Appendix A proves (25). Then, we can easily obtain

$$MS{E}_{{\mathbf{h}}_1}=\frac{{\sigma }^2}{tr\left({\mathbf{A}}_1^H{\mathbf{A}}_1\right)}.$$

(26)

Analogously, consider the traditional way that does not consider CoI; the MSE for ${\mathbf{h}}_{1,n}$ is

$$\begin{array}{cc}\hfill MS{E}_{{\mathbf{h}}_{1,n}}& =\mathbb{E}\{\parallel {\left({\mathbf{A}}_1^H{\mathbf{A}}_1\right)}^{-1}{\mathbf{A}}_1({\mathbf{A}}_2{\mathbf{h}}_{2,n}+{\mathbf{w}}_n){\parallel }_2^2\}\hfill \\ \hfill & =tr(\mathbb{E}\{({\mathbf{A}}_2{\mathbf{h}}_{2,n}+{\mathbf{w}}_n){({\mathbf{A}}_2{\mathbf{h}}_{2,n}+{\mathbf{w}}_n)}^H\}{\left({\mathbf{A}}_1^H{\mathbf{A}}_1\right)}^{-1}).\hfill \end{array}$$

(27)

It is assumed that the transmitted symbols are white sequences and independent of ambient noise ${\mathbf{w}}_n$ and channel estimate; therefore, we can obtain

$$\mathbb{E}\{({\mathbf{A}}_2{\mathbf{h}}_{2,n}+{\mathbf{w}}_n){({\mathbf{A}}_2{\mathbf{h}}_{2,n}+{\mathbf{w}}_n)}^H\}={\sigma }_{{\mathbf{h}}_{2,n}}^{2}tr\left({\mathbf{A}}_2{\mathbf{A}}_2^H\right)+{\sigma }_{{\mathbf{w}}_n}^2.$$

(28)

As a result, the channel MSE, obtained in the traditional way, is

$$MS{E}_{{\mathbf{h}}_{1,n}}=\frac{{\sigma }_{{\mathbf{h}}_{2,n}}^{2}tr\left({\mathbf{A}}_2{\mathbf{A}}_2^H\right)+{\sigma }_{{\mathbf{w}}_n}^2}{tr\left({\mathbf{A}}_1^H{\mathbf{A}}_1\right)}.$$

(29)

Comparing (26) to (29), one may see that the MSE obtained by the proposed method is far less than that obtained by traditional method, because the proposed method adopts the orthogonal projection method to remove the CoI. The more accurate channel estimate will provide more precise channel information to CE-DFE.

*STORED RECORDS*:
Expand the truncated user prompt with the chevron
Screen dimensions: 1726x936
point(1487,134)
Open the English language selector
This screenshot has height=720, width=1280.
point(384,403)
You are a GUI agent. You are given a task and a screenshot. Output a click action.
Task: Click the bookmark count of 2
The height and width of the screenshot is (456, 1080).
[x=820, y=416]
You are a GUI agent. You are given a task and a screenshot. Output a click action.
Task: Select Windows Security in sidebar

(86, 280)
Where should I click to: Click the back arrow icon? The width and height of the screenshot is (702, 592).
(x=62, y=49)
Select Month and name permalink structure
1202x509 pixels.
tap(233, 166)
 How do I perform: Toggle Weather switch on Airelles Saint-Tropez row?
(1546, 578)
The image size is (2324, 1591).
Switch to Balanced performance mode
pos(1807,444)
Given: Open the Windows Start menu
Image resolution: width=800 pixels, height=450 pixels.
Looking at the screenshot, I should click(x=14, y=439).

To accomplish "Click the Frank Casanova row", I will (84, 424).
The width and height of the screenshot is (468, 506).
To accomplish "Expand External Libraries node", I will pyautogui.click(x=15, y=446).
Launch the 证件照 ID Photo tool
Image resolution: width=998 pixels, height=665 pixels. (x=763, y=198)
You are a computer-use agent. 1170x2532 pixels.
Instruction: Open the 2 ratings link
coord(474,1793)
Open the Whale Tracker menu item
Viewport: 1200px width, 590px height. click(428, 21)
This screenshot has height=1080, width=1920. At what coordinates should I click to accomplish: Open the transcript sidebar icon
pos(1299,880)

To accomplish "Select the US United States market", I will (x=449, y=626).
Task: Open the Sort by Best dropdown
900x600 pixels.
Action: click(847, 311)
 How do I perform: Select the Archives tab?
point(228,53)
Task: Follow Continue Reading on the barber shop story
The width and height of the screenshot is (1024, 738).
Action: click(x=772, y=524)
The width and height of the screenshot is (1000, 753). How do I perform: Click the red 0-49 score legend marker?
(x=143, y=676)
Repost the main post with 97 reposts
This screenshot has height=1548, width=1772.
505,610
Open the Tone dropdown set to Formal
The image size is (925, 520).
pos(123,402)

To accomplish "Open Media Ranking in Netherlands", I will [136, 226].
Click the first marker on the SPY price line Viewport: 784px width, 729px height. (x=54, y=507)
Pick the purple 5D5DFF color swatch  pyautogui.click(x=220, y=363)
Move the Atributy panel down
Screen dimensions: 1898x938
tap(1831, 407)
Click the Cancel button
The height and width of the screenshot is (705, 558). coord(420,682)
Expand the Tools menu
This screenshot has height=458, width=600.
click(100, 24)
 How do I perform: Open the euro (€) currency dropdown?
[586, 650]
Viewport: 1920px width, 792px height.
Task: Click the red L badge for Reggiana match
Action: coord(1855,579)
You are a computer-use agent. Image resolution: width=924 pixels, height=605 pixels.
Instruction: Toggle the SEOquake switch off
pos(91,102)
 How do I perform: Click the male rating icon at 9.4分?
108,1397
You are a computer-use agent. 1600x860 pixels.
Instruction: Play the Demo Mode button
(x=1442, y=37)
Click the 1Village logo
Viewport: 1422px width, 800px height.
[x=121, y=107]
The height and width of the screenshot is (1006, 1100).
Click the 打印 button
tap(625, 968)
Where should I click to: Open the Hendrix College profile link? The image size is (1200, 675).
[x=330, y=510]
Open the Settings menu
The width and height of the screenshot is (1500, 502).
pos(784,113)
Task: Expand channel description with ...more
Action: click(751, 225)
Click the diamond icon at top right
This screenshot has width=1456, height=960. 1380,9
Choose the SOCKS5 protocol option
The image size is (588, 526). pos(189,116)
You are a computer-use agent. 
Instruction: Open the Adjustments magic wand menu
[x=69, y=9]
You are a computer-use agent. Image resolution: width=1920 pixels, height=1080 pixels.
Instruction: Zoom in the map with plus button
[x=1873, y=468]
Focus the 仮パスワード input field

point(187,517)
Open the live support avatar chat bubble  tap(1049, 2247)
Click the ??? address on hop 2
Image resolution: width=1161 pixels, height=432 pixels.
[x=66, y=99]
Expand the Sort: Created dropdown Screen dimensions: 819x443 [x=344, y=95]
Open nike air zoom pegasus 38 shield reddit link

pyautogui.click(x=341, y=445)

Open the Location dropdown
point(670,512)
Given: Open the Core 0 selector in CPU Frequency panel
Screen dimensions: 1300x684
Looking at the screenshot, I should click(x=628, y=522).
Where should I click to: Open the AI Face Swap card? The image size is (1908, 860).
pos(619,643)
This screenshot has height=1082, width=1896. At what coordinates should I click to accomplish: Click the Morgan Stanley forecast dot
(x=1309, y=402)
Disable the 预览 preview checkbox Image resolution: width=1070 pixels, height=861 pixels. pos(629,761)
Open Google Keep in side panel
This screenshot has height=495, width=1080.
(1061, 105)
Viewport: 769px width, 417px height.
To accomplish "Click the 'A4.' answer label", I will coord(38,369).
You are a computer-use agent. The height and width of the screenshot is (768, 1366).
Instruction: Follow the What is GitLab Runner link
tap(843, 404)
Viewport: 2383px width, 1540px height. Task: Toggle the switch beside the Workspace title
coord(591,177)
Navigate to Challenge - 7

*EXERCISE DIRECTIONS*:
Write the next part of the text on channel estimation error, starting after its final sentence. The records have no role here.

*EXERCISE ANSWER*:
It is assumed that the estimated channel consists of the true channel estimate ${\widehat{\mathbf{G}}}_{m,n}$ and the erroneous channel estimate matrix ${\mathbf{E}}_{{\mathbf{G}}_{m,n}}$.

$${\mathbf{G}}_{1,n}={\widehat{\mathbf{G}}}_{m,n}+{\mathbf{E}}_{{\mathbf{G}}_{m,n}}.$$

(30)

We combine (19), (20) and (30); the output of CE-DFE for branch 1 is

$$x_{s_1}\left(i\right)={\mathbf{g}}_{f{f}_1}^H(\sum _{k=1}^2{\mathbf{g}}_k{x}_k\left(i\right)+\sum _{k=1}^2{\mathbf{F}}_k{\mathbf{x}}_{f{b}_k}+\sum _{k=1}^2{\mathbf{G}}_{0_k}{\mathbf{x}}_{0_k}+{\mathbf{w}}_n)+{\mathbf{g}}_{f{b}_1}^H{\mathbf{x}}_{f{b}_1}+{\mathbf{g}}_{i{c}_{1,2}}^H{\mathbf{x}}_{f{b}_2}.$$

(31)

Substituting (21) into (31), the following can be obtained

$$x_{s_1}\left(i\right)={\mathbf{g}}_{f{f}_1}^H\sum _{k=1}^2{\widehat{\mathbf{g}}}_k{x}_k\left(i\right)+{\mathbf{g}}_{f{f}_1}^H{\widehat{\mathbf{F}}}_2{\mathbf{x}}_{f{b}_2}+{\mathbf{g}}_{f{f}_1}^H\sum _{k=1}^2({\mathbf{v}}_k+{\widehat{\mathbf{G}}}_{0_k}{\mathbf{x}}_{0_k})+{\mathbf{g}}_{f{f}_1}\sum _{k=1}^2{\mathbf{E}}_{{\mathbf{G}}_{k,n}}{\mathbf{x}}_k,$$

(32)

where ${\mathbf{v}}_1+{\mathbf{v}}_2={\mathbf{w}}_n$. The output error of CE-DFE for brach 1 is

$$\begin{array}{cc}\hfill ϵ& =x_{s_1}\left(1\right)-x_1\left(i\right)\hfill \\ \hfill & =\{{\mathbf{g}}_{f{f}_1}^H\sum _{k=1}^2{\widehat{\mathbf{g}}}_k{x}_k\left(i\right)+{\mathbf{g}}_{f{f}_1}^H{\widehat{\mathbf{F}}}_2{\mathbf{x}}_{f{b}_2}+{\mathbf{g}}_{f{f}_1}^H\sum _{k=1}^2({\mathbf{v}}_k+{\widehat{\mathbf{G}}}_{0_k}{\mathbf{x}}_{0_k})-x_1\left(i\right)\}+{\mathbf{g}}_{f{f}_1}\sum _{k=1}^2{\mathbf{E}}_{{\mathbf{G}}_{k,n}}{\mathbf{x}}_k.\hfill \end{array}$$

(33)

The terms in the brace in (33) are called the minimum achievable error of the equalizer. This error can be obtained based on the perfect knowledge of the channel impulse response and noise statistics.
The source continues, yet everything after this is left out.